The rising tensions in the Middle East also bolstered gold prices, with investors seeking safe havens over the weekend, particularly after Iran launched drone attacks on Israel. However, this support wasn’t sufficient to counter the rush into US Treasuries and the greenback, resulting in gold closing with small losses for the day.
This decline occurred even as the yield on US 10-year Treasuries retreated to around 4.53%, down four points for the day. The surging US dollar rose approximately 0.7% for the session and more than 1.5% for the week. Consequently, the Aussie dollar slid back under 65 US cents, closing the week down 0.9% for the day and more than one and a half per cent for the week.
Contributing to the downward pressure on prices were comments from two Fed members on Thursday and Friday, who emphasized that there was no urgent need for a rate cut from the US central bank.
Spot gold ended at $2,343.60 per ounce after reaching a record high of $2,400 earlier in the session. Comex gold futures peaked at $2,448.80 before rapidly retreating to $2,360.20, down 0.53% on the day but up 0.47% for the week.
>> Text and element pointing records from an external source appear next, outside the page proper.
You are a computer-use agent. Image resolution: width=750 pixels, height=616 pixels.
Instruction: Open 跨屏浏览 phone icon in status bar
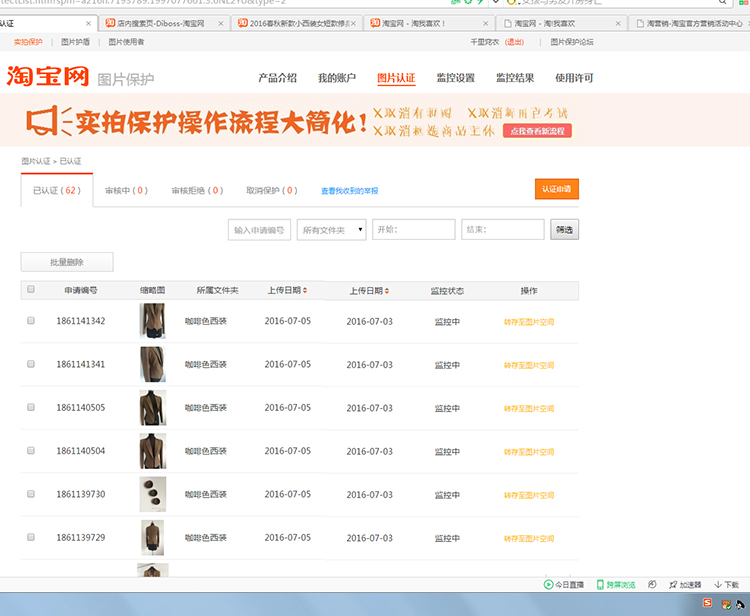[x=601, y=585]
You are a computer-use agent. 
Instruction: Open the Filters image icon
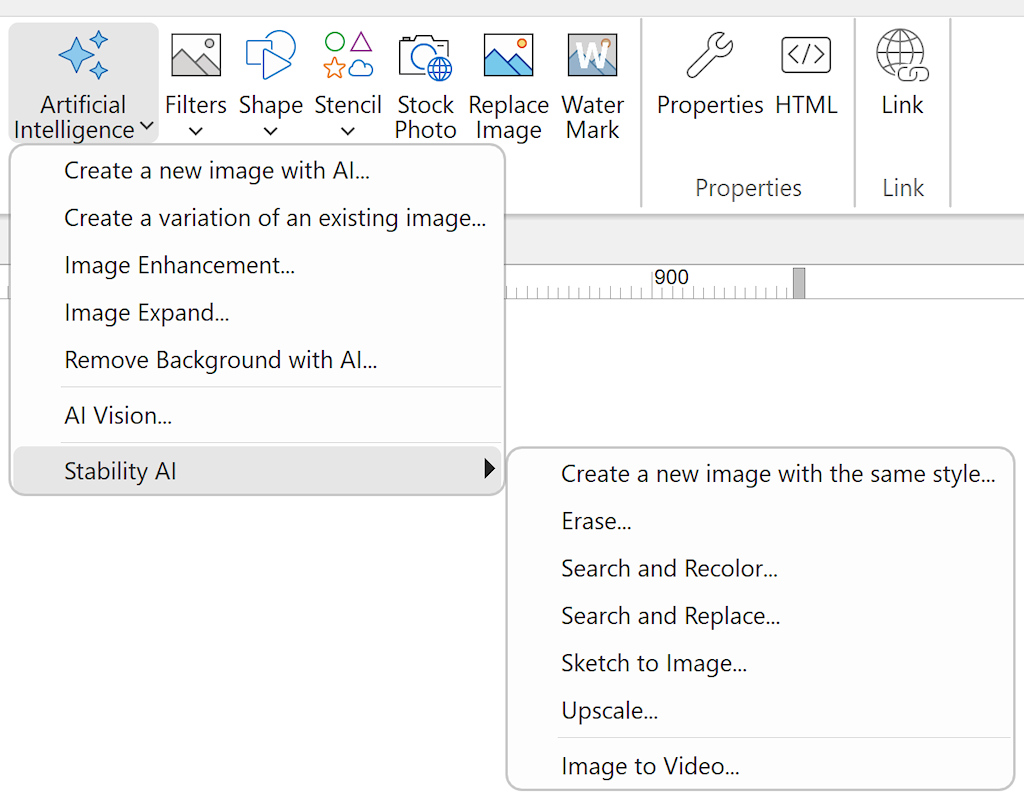point(196,55)
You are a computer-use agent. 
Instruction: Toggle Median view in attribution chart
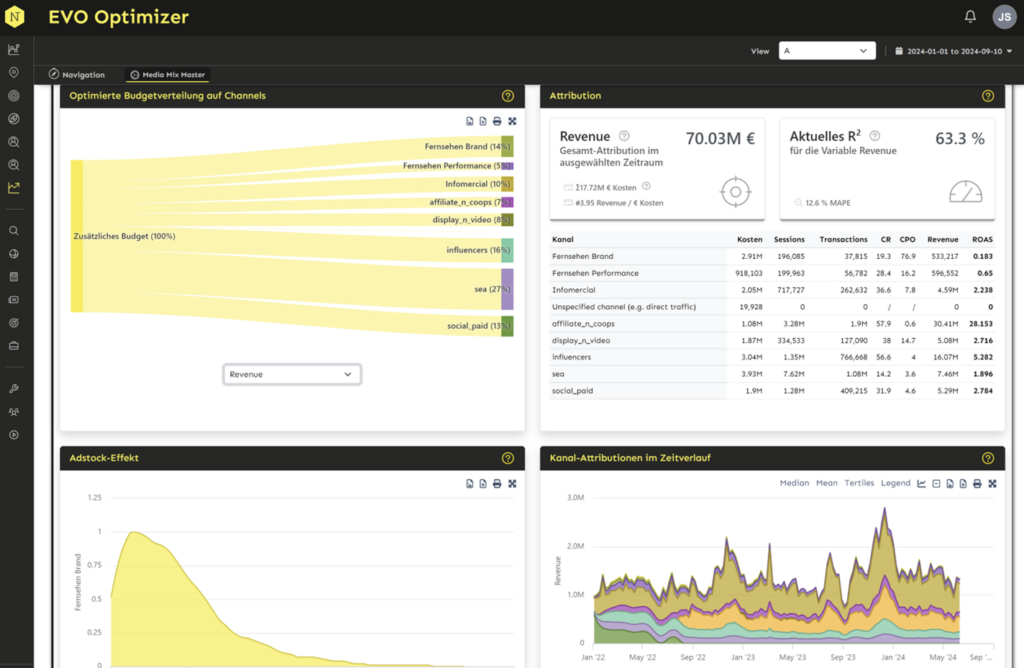pyautogui.click(x=794, y=483)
Meanwhile, the World Gold Council reported that the Aussie dollar price traded around $A3,687 per ounce before retreating to finish the week at $US3,626 per ounce.
Weak US producer prices also played a role, particularly as certain parts of the data directly fed into the Fed’s preferred inflation measure, pointing to a low reading when the March figures are released in about a fortnight.
“One thing that is definitely driving this gold buying spree from central banks is the wars happening around the globe; historically, this has always happened as gold is a safe haven,” commented ACY Securities analyst Luca Santos.
“We anticipate gold prices to rise in the next two months. From a technical perspective, this rally is a result of gold prices breaking out of a record 42-month consolidation period. It’s like a coiled spring being let loose now,” remarked Vincent Tie, sales manager at dealer Silver Bullion.
Spot silver rose 1% to $28.75 per ounce, reaching its highest levels since February 2021, but then retraced to end at $27.97, down 1% on the day but still up 1.3% for the week.
“As with past precious metal price rallies, silver will outperform gold once it breaks out. We are already seeing customers aware of this behavior positioning themselves in silver in recent months,” noted Tie. Platinum rose 0.7% to $986.65, and palladium edged 0.1% higher to $1,049.83.
Copper continued to perform well, jumping back above $4.31 a pound to be up 1.5% for the day and 1.8% for the week. Copper prices touched a 16-month high of $4.36 a pound in trading but then retreated. The metal performed strongly after China’s imports of copper held up in March, though this was largely due to the sharp fall in imports of copper and copper concentrates in March 2023.